Lepidosperma australe (A.Rich.) Hook.f.
Vauthiera australis A. Rich. Essai Fl. N.Z. 1832, 107, t. 20.
Cladium vauthiera C. B. Clarke ex Cheesem. Man. N.Z. Fl. 1906, 788.
Cladium australe (A. Rich.) Druce in Rep. bot. (Soc.) Exch. Cl. Manchr for 1916 4, 1917, 615.
Machaerina australis (A. Rich.) Koyama in Bot. Mag., Tokyo 69, 1956, 62.
Original locality: “Crescit in Nova-Zeelandia”. Lectotype: P, “Nlle Zélande (Astrolabe)”, no collector is given.
Rhizome 2–3 mm. diam., short and woody, bearing distant, membr., apiculate, dark brown scales. Culms 20–60–(150) cm. × 1–2.5 mm., densely packed, rigid, erect, quadrangular, glab., blue- or grey-green. Lvs all reduced to brown, sheathing, membr., mucronate bracts, or the upper 1–2 with laminae quadrangular like the culm or occ. trigonous, 5–25–(35) cm. long, with a subulate, pungent, dark brown tip. Infl. 1–3–(4) cm. × 5–7–(15) mm., a dense, contracted, spike-like head; subtending bract us. < infl. with a rigid, subulate awn up to 1.5 cm. long. Spikelets 1-fld, 4–5 mm. long, on short, stout, stiff stalks. Glumes 4–6, the lowest broadly ovate, mucronate, the upper ones ovate-lanceolate, acuminate, coriac., papillose with scabrid midrib and margins, midrib thickened; only the uppermost glume fertile, the rest empty. Hypog. scales 6, c. 0.5 mm. long, white and triangular when mature, connate at the base to form a 6-lobed persistent cup. Anthers with an elongated red connective. Nut c. 4 mm. long, ± trigonous, oblong-ellipsoid, smooth, shining, light brown, narrowed above to the persistent, scabrid style-base.
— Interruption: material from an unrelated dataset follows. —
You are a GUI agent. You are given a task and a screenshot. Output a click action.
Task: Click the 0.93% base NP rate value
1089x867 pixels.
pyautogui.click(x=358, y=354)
DIST.: N. Throughout. S. Throughout, but not common in Canterbury and Otago. St. Also on Big South Cape Id. Ch.
Damp places to 900 m. altitude, common in pakihi.
Plants of L. australe growing in a damp shaded ditch in the Puketi forest, Northland, had culms which were more than twice the normal length.
L. australe has been found at 1,350 m. altitude: CANU 8185, Red Hills, Wairau Valley, plateau, on ultramafic rock, C. J. Burrows, Mar., 1965.
Richard placed the N.Z. plant in the monotypic genus Vauthiera but Hooker transferred it to Lepidosperma because it had hypog. scales similar to those found in that genus. C. B. Clarke transferred the sp. to Cladium on the ground that the spikelets are invariably 1-fld, but Kükenthal (Fedde Repert. Spec. nov. Regn. veg. 50. 1941, 24) pointed out that there are 3 spp. of Lepidosperma, L. gladiatum, L. perplanum and L. pauperum, which are either constantly 1-fld or occ. so. In L. laterale, as well, 1-fld spikelets are occ. found. Blake (Contrib. Qd Herb. no. 8, 1969, 29) notes “This species has broad thick (though small) hypogynous scales and leaves with ligules, characters not found in species of Cladium sens. lat. and I agree with J. D. Hooker, Kükenthal and Kern that the species belongs in Lepidosperma. (L. australe (A. Rich.) Hook. f.).”
Hooker (Handbk N.Z. Fl. 1864, 307) referred this sp. to Lepidosperma tetragonum Labill. Nov. Holl. Pl. Spec. 1, 1805, 17, t. 17, and this name was used by many authors in T.N.Z.I. until 1906 when the first edition of Cheeseman's Manual appeared. The Australian L. tetragonum is now placed by Blake in Baumea.